Joseph Elder is an academic and lifelong Quaker peace activist with experience of mediating conflicts in Kashmir, Vietnam, Korea and Sri Lanka. He is a currently professor of Sociology and Languages and Cultures of Asia at the University of Wisconsin, USA.
Elder was born in a Kurdish region of Iran, the son of a Presbyterian missionary, and lived in Tehran until he was 15. While a student at Oberlin College, Ohio, during the Korean War (1950-53), he told his draft board that he would go to jail rather than be inducted. Shortly after, he became a Quaker.

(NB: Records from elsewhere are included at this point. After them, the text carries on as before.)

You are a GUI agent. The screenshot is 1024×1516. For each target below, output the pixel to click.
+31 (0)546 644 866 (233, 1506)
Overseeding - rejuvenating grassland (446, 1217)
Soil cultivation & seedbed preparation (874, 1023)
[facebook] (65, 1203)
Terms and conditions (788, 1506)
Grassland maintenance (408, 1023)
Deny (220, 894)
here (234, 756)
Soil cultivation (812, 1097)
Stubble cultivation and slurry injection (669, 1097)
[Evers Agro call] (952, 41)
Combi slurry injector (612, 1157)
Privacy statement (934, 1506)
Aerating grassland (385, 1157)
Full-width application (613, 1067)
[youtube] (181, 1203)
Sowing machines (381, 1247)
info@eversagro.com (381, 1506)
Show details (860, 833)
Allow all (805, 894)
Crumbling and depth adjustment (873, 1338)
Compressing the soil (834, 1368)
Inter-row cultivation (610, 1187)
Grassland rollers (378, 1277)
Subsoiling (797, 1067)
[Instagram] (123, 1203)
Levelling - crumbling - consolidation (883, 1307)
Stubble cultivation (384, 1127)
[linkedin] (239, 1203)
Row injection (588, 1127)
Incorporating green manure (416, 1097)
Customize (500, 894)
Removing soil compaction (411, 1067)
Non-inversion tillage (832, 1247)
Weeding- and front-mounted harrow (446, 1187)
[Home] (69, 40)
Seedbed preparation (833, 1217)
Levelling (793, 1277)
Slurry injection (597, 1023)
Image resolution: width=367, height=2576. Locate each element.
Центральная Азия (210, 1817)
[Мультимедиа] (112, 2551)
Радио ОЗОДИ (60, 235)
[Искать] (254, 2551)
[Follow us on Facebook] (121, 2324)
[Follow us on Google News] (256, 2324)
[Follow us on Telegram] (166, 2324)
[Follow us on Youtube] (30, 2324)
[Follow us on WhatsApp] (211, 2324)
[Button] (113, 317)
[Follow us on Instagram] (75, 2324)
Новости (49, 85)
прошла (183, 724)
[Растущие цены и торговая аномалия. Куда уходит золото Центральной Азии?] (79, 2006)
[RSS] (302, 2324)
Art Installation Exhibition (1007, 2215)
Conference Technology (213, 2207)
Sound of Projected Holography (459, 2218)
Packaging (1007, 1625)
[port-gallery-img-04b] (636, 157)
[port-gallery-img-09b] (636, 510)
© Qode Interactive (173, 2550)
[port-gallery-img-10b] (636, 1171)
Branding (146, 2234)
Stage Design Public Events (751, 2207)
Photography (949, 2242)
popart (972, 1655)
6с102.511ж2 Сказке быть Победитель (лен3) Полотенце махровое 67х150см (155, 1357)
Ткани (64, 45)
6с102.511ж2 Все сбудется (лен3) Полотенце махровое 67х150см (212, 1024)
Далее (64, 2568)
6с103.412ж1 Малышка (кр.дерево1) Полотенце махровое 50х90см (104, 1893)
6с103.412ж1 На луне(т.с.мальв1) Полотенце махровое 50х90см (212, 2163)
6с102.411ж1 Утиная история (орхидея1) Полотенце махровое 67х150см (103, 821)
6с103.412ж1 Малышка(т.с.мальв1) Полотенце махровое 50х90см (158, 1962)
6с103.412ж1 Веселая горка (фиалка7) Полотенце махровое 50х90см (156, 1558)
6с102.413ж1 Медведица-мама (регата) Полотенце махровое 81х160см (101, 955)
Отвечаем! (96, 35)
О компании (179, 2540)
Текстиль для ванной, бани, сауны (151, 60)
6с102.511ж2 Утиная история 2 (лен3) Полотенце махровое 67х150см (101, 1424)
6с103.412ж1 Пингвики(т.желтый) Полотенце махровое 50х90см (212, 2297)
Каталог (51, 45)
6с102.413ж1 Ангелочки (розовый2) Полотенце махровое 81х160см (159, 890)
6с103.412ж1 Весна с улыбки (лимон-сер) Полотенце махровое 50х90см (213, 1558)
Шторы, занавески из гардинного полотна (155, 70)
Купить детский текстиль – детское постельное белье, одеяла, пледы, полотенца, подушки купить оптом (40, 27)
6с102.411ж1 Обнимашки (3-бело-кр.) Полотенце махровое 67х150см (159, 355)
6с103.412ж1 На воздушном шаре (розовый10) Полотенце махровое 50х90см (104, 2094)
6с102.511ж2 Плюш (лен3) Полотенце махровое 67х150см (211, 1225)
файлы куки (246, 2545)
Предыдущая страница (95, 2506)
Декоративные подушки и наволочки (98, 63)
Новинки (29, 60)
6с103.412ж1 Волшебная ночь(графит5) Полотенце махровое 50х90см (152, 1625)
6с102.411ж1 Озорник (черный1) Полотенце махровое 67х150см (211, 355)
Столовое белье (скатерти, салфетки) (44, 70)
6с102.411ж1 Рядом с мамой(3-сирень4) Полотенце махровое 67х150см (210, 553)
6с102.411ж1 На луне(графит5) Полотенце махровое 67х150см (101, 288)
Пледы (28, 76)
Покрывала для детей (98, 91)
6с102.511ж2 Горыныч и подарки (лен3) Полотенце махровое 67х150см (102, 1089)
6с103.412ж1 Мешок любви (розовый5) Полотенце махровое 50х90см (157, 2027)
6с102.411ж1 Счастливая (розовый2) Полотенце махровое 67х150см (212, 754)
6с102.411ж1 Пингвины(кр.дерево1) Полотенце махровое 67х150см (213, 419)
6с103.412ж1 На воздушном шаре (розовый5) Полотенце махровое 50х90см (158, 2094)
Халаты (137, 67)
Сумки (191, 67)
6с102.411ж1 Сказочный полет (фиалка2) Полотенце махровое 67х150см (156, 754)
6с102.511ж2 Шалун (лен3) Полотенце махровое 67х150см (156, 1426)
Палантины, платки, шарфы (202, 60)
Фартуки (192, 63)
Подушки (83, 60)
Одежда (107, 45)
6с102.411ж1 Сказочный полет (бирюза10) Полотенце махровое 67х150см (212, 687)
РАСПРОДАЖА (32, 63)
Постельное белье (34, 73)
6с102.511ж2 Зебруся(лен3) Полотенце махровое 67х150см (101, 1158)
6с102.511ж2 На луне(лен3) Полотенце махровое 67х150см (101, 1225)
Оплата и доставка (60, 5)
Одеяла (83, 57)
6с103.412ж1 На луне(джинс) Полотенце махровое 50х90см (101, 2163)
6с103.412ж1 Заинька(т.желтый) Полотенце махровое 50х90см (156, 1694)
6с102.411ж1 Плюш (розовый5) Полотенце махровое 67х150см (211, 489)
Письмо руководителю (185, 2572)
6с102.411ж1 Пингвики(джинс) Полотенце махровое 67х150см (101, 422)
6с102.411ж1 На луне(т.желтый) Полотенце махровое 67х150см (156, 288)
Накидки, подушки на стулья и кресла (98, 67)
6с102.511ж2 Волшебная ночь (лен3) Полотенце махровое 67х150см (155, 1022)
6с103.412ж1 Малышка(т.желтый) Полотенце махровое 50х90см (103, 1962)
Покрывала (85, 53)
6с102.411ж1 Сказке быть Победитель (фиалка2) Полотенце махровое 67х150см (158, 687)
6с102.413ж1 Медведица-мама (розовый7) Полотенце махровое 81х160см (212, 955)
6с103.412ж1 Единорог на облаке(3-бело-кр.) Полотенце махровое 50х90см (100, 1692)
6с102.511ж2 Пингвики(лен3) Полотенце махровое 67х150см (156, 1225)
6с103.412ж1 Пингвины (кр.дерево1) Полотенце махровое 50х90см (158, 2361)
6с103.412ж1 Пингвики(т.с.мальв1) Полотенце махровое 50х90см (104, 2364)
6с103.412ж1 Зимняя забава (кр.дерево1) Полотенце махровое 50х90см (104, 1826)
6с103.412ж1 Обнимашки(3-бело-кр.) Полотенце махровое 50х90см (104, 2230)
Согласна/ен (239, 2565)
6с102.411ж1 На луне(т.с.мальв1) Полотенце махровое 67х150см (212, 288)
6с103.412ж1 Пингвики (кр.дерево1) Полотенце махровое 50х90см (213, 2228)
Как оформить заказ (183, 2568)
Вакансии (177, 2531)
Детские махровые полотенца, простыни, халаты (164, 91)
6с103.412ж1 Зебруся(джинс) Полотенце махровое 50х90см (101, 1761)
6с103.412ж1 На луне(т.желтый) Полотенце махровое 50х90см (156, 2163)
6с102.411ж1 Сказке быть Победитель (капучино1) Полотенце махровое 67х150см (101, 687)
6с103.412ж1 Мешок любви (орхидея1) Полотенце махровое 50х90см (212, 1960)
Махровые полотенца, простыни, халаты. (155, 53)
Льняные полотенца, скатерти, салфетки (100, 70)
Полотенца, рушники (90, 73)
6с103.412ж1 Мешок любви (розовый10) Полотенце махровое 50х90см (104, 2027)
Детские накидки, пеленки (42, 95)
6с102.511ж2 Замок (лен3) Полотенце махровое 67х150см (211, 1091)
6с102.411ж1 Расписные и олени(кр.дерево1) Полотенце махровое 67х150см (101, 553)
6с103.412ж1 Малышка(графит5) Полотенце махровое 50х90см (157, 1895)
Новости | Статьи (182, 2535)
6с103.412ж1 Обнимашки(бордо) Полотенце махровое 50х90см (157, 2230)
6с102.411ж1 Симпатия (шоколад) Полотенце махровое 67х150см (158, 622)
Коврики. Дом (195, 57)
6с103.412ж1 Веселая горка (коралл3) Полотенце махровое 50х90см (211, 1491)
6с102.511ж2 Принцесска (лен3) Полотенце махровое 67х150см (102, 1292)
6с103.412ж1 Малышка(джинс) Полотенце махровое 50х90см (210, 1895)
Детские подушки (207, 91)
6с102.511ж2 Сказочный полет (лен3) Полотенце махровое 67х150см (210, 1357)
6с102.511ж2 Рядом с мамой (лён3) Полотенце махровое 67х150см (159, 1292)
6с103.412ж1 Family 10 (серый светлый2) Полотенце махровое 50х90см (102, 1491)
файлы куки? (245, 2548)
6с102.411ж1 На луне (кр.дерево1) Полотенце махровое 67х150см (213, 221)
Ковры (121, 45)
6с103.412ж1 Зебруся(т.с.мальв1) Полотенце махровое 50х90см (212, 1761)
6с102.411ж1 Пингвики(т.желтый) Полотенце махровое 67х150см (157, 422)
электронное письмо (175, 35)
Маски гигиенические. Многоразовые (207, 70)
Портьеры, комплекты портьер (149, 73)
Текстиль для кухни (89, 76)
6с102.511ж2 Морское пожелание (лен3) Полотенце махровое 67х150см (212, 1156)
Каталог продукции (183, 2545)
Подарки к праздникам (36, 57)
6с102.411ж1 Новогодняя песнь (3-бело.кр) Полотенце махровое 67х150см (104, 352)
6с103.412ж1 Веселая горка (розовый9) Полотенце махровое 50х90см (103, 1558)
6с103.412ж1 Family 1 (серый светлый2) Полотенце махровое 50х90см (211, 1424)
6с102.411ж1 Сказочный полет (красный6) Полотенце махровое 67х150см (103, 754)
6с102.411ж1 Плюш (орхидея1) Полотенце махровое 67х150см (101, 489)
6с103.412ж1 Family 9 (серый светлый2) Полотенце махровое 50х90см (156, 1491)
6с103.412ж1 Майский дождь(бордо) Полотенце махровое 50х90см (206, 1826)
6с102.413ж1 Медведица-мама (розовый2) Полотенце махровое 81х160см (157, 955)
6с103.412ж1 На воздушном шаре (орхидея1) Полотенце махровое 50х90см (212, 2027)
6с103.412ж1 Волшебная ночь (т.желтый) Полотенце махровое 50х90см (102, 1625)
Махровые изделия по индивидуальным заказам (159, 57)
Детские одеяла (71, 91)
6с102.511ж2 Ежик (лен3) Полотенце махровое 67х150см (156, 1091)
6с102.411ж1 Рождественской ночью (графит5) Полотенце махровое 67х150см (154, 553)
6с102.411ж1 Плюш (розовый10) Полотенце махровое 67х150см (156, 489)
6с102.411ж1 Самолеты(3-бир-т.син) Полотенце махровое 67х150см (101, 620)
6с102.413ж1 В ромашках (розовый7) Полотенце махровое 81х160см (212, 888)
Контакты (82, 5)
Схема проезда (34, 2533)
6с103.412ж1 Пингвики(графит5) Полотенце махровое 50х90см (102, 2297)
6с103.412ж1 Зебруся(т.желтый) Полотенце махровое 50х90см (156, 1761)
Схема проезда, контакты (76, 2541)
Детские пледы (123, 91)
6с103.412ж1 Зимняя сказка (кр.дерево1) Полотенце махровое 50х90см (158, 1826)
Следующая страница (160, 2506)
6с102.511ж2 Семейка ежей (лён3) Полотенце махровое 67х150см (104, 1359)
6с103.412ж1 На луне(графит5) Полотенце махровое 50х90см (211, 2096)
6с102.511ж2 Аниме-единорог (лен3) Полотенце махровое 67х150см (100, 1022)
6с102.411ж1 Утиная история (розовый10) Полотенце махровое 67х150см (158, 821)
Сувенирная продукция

In 1966, along with Adam Curle, he was part of a Quaker delegation who attempted reconciliation between Pakistan and India following the war in Kashmir. By listening carefully to each side and not imposing their own opinions, they were able to present the views of each party in the conflict to the other as though from the standpoint of an insider – an approach Quakers call ‘balanced partiality’.
In 1969, Elder travelled twice to Hanoi on behalf of the American Friends Service Committee to assess medical needs and to deliver medical supplies to civilians in North Vietnam. As well as assessing the need for medical supplies, he was able to convey messages from North Vietnam to the government in Washington.
In 1984, during the civil war between the Tamil minority and the nationalist Sinhalese government in Sri Lanka, Elder was sent as one of the two-man Quaker delegation to determine whether Quaker involvement in reconciliation efforts was feasible. They had no prior involvement or contacts in the country and were effectively starting from scratch. Although, on the surface, the two groups were highly polarised, Elder believed that, on the basis of the initial contacts, that Quakers could play a useful role as “message carriers” between the two groups.
During 1985, Elder and his Quaker colleague travelled repeatedly to Sri Lanka and India to meet with leaders on both sides, on missions funded by QPSW (Quaker Peace and Social Witness) in London. Through a series of private meetings, they were able to sow the seeds for the formal mediation conference convened by the Indian government in Bhutan later that year.
Elder imposed two key conditions for Quaker involvement. First, nothing about the Quaker role should be revealed publicly. Secondly, if either party felt their role was no longer useful, the Quakers would withdraw. These conditions emphasised that the Quakers had no overriding interests in the conflict and that control of the negotiations remained in the hands of the disputing parties.
In 1989, Elder found himself once again in the role of message carrier, this time between the North Korean government in Pyongyang and the US government in Washington.
In the 1990s, Elder helped to found Madison Quakers, Inc. which has built a peace park and a school in My Lai (scene of a massacre during the Vietnam war) , and also provides micro-loans to village and ethnic women in Vietnam.
In 1995, Elder became a founder member of the International Committee for the Peace Council, a group of religious and spiritual individuals who are internationally known and respected. They come together to demonstrate that peace is possible, and that effective collaboration between religions to make peace is also possible.
In 2009, he received a Lifetime Achievement Award for Peacemaking from Wisconsin Network for Peace and Justice.
Recently, his experience of living in Iran and his long record of studying religion and society in South Asia have led to his views being sought on the tensions and conflict in Iran, Iraq and Afghanistan.
Speaking of the role of the mediator, Elder said:
“We have no power. We could easily be dismissed as do-gooders who should be back home minding our own business. The fact that we are taken as seriously… is a never-ending miracle, which I have only been able to explain in the context of our being able to provide a service which apparently is often not available through any other channel. So to this extent we have the power of the powerless of doing something which they can't do and they have no vehicle for doing.”